The lymph nodes has shown to be one compartment with highest rates of HIV replication and yet has a restrictive trafficking of cytotoxic CD8 T-cells into the tissues (Michael Betts). However, trafficking of non-HIV specific follicular T cells (Tfh) has been observed in response to the cytokine/inflammatory state of the lymphatic during viral replication (Richard Koup, see video). Though not HIV specific, these Tfh have been shown to have effector functions when presented with HIV bispecific antibodies.
In addition to induction of cellular mediated immunity, the induction of HIV-1-specific antibodies that can neutralize a broad number of HIV isolates is a major goal of HIV-1 vaccination strategies. However, to date no candidate HIV-1 vaccine has successfully elicited broadly neutralizing antibodies (bNaBs) of sufficient quality and breadth for protection. The HIV Env protein forms the probable target for bNaBs and yet the antibody maturation and development takes years and is not clearly understood. Antibody are multitasking molecules that are able to mediate a number of effector function that include complement activation and ADCC. The IgG3 antibody was shown to the most polyfunctionality and was associated with reduced risk of infection in the RV144 vaccine trial (Simone Richardson, see video).

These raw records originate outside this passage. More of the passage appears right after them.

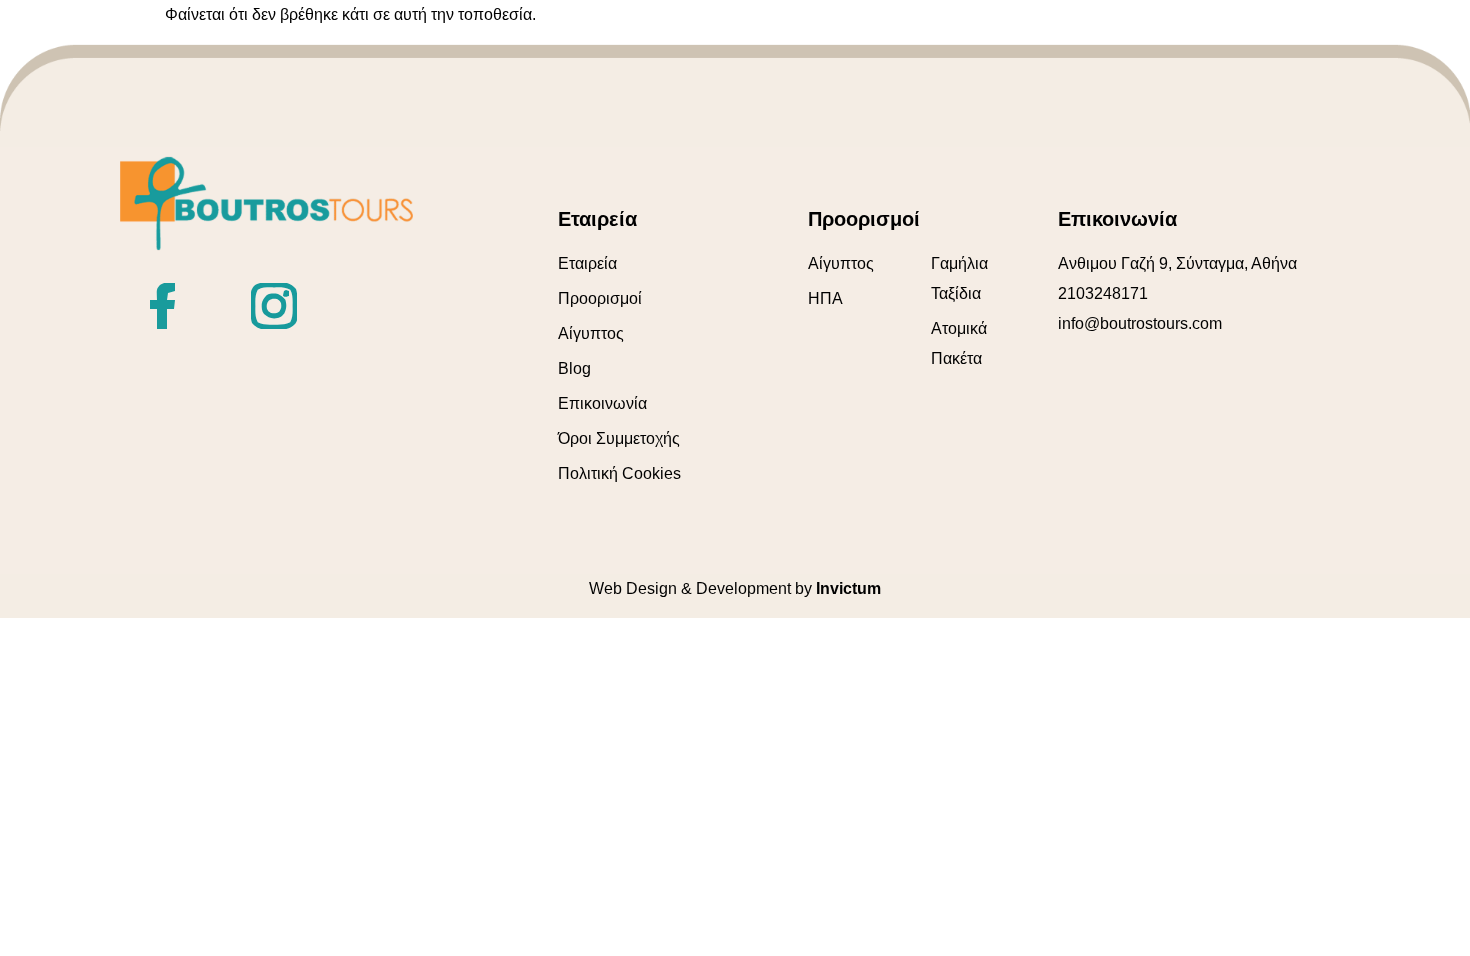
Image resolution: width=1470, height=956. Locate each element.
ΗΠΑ (825, 298)
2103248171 (1103, 293)
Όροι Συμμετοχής (619, 438)
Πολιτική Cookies (619, 473)
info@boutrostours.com (1140, 323)
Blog (574, 368)
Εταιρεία (587, 263)
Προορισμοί (600, 298)
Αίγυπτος (591, 333)
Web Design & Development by (735, 588)
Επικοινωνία (602, 403)
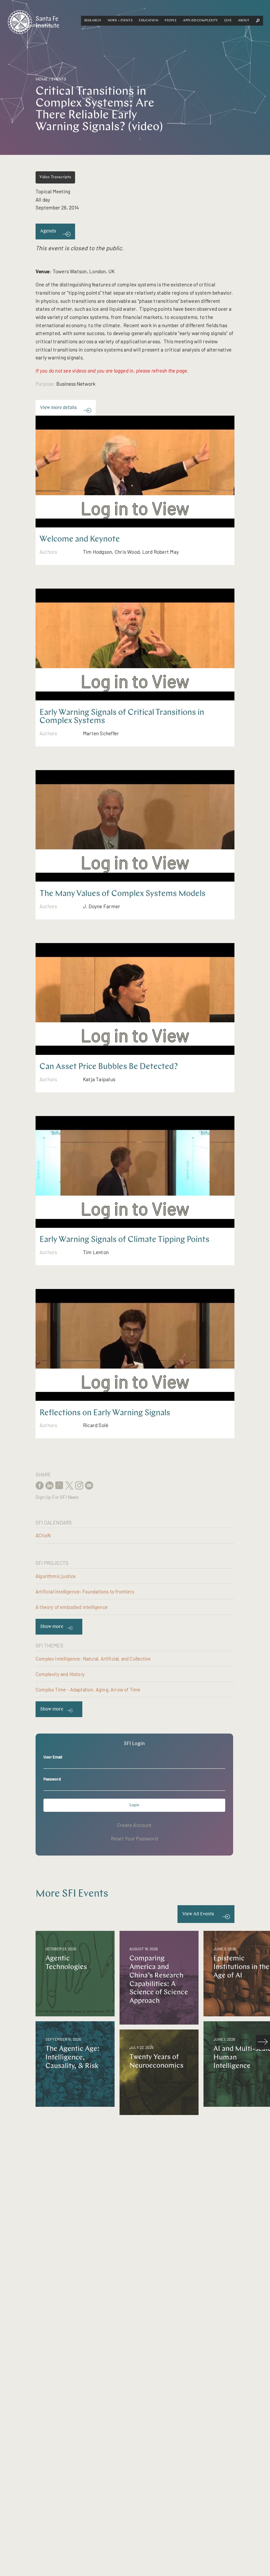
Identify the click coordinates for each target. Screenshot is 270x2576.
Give (227, 20)
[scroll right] (263, 2042)
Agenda (48, 231)
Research (92, 20)
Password (52, 1779)
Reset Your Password (134, 1838)
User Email (52, 1757)
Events (58, 80)
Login (134, 1805)
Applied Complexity (200, 20)
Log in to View (135, 508)
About (244, 20)
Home (42, 80)
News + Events (120, 20)
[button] (92, 21)
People (170, 20)
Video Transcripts (55, 177)
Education (148, 20)
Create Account (134, 1825)
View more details (58, 407)
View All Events (198, 1914)
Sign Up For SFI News (57, 1497)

However, the specific humoral profiles that associate with antibody-mediated viral containment in the setting of durable control of infection are unknown and subject to current studies. The pathway to an effective vaccine will probably be a series of immunization steps involving bNaB activation and maturation steps, induction of HIV-specific T-cell responses and finally the induction of general antiviral antibodies (Guido Ferrari). These steps will be needed if a long lasting, HIV Env target response is to be achieved by a vaccine.